— start —
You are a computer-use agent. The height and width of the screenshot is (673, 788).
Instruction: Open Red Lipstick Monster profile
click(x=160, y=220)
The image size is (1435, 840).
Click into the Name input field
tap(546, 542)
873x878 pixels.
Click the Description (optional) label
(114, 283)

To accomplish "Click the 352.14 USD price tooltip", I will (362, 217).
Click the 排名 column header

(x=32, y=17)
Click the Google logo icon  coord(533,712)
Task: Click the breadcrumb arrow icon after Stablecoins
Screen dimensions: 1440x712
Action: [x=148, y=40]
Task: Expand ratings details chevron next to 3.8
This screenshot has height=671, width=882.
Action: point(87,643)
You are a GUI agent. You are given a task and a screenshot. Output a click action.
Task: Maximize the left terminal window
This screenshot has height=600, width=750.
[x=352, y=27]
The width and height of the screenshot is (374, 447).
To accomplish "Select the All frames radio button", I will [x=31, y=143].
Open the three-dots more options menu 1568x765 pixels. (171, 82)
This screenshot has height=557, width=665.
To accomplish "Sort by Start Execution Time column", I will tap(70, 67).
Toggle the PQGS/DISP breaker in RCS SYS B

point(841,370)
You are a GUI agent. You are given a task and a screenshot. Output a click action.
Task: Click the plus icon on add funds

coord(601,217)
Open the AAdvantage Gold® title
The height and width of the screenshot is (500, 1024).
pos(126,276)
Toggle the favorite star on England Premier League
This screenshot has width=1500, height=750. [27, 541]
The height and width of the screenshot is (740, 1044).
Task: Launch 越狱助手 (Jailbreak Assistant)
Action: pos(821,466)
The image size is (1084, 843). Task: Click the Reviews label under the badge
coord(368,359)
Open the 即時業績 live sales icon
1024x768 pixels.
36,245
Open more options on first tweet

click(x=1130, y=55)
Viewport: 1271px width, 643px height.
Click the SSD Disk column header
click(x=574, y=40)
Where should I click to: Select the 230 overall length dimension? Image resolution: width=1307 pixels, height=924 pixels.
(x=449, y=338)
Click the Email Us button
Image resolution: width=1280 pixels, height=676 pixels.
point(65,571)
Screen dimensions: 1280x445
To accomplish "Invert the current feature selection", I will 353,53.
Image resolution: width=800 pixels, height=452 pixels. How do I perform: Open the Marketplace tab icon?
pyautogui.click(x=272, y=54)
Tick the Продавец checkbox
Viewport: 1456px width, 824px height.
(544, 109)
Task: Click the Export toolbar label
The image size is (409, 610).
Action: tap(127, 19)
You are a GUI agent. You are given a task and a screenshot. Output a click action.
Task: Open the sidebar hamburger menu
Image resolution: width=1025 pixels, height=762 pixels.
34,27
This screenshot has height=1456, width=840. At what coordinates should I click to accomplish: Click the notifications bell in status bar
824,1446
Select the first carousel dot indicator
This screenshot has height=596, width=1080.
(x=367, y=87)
— end —
» **GIVEN REQUEST**:
Please update the data above by replacing "GUI agent" with "interface agent" and leaving everything else unchanged.

» **RESULT BELOW**:
You are a computer-use agent. The height and width of the screenshot is (673, 788).
Instruction: Open Red Lipstick Monster profile
click(x=160, y=220)
The image size is (1435, 840).
Click into the Name input field
tap(546, 542)
873x878 pixels.
Click the Description (optional) label
(114, 283)

To accomplish "Click the 352.14 USD price tooltip", I will (362, 217).
Click the 排名 column header

(x=32, y=17)
Click the Google logo icon  coord(533,712)
Task: Click the breadcrumb arrow icon after Stablecoins
Screen dimensions: 1440x712
Action: [x=148, y=40]
Task: Expand ratings details chevron next to 3.8
This screenshot has height=671, width=882.
Action: point(87,643)
You are a interface agent. You are given a task and a screenshot. Output a click action.
Task: Maximize the left terminal window
This screenshot has height=600, width=750.
[x=352, y=27]
The width and height of the screenshot is (374, 447).
To accomplish "Select the All frames radio button", I will [x=31, y=143].
Open the three-dots more options menu 1568x765 pixels. (171, 82)
This screenshot has height=557, width=665.
To accomplish "Sort by Start Execution Time column", I will tap(70, 67).
Toggle the PQGS/DISP breaker in RCS SYS B

point(841,370)
You are a interface agent. You are given a task and a screenshot. Output a click action.
Task: Click the plus icon on add funds

coord(601,217)
Open the AAdvantage Gold® title
The height and width of the screenshot is (500, 1024).
pos(126,276)
Toggle the favorite star on England Premier League
This screenshot has width=1500, height=750. [27, 541]
The height and width of the screenshot is (740, 1044).
Task: Launch 越狱助手 (Jailbreak Assistant)
Action: pos(821,466)
The image size is (1084, 843). Task: Click the Reviews label under the badge
coord(368,359)
Open the 即時業績 live sales icon
1024x768 pixels.
36,245
Open more options on first tweet

click(x=1130, y=55)
Viewport: 1271px width, 643px height.
Click the SSD Disk column header
click(x=574, y=40)
Where should I click to: Select the 230 overall length dimension? Image resolution: width=1307 pixels, height=924 pixels.
(x=449, y=338)
Click the Email Us button
Image resolution: width=1280 pixels, height=676 pixels.
point(65,571)
Screen dimensions: 1280x445
To accomplish "Invert the current feature selection", I will 353,53.
Image resolution: width=800 pixels, height=452 pixels. How do I perform: Open the Marketplace tab icon?
pyautogui.click(x=272, y=54)
Tick the Продавец checkbox
Viewport: 1456px width, 824px height.
(544, 109)
Task: Click the Export toolbar label
The image size is (409, 610).
Action: tap(127, 19)
You are a interface agent. You are given a task and a screenshot. Output a click action.
Task: Open the sidebar hamburger menu
Image resolution: width=1025 pixels, height=762 pixels.
34,27
This screenshot has height=1456, width=840. At what coordinates should I click to accomplish: Click the notifications bell in status bar
824,1446
Select the first carousel dot indicator
This screenshot has height=596, width=1080.
(x=367, y=87)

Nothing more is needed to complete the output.